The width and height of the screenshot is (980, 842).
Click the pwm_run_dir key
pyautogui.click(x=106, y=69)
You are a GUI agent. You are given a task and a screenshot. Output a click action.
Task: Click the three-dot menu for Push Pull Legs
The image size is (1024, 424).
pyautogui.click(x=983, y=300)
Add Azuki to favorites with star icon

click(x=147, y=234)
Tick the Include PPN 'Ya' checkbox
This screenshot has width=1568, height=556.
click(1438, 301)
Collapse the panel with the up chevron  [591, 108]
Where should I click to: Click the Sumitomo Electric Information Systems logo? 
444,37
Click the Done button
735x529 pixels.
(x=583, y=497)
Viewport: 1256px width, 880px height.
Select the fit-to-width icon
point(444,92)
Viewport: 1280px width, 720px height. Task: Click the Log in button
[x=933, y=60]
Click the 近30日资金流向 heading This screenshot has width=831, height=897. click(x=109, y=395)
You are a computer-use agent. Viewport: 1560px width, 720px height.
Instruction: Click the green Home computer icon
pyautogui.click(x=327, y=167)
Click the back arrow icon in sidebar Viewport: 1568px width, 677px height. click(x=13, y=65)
━━━━
### [What you should do]
Transcribe the lines from the first line of the records through the line that contains "You are a computer-use", both included, and add nothing else.

### [Problem solution]
The width and height of the screenshot is (980, 842).
Click the pwm_run_dir key
pyautogui.click(x=106, y=69)
You are a GUI agent. You are given a task and a screenshot. Output a click action.
Task: Click the three-dot menu for Push Pull Legs
The image size is (1024, 424).
pyautogui.click(x=983, y=300)
Add Azuki to favorites with star icon

click(x=147, y=234)
Tick the Include PPN 'Ya' checkbox
This screenshot has width=1568, height=556.
click(1438, 301)
Collapse the panel with the up chevron  [591, 108]
Where should I click to: Click the Sumitomo Electric Information Systems logo? 
444,37
Click the Done button
735x529 pixels.
(x=583, y=497)
Viewport: 1256px width, 880px height.
Select the fit-to-width icon
point(444,92)
Viewport: 1280px width, 720px height. Task: Click the Log in button
[x=933, y=60]
Click the 近30日资金流向 heading This screenshot has width=831, height=897. click(x=109, y=395)
You are a computer-use agent. Viewport: 1560px width, 720px height.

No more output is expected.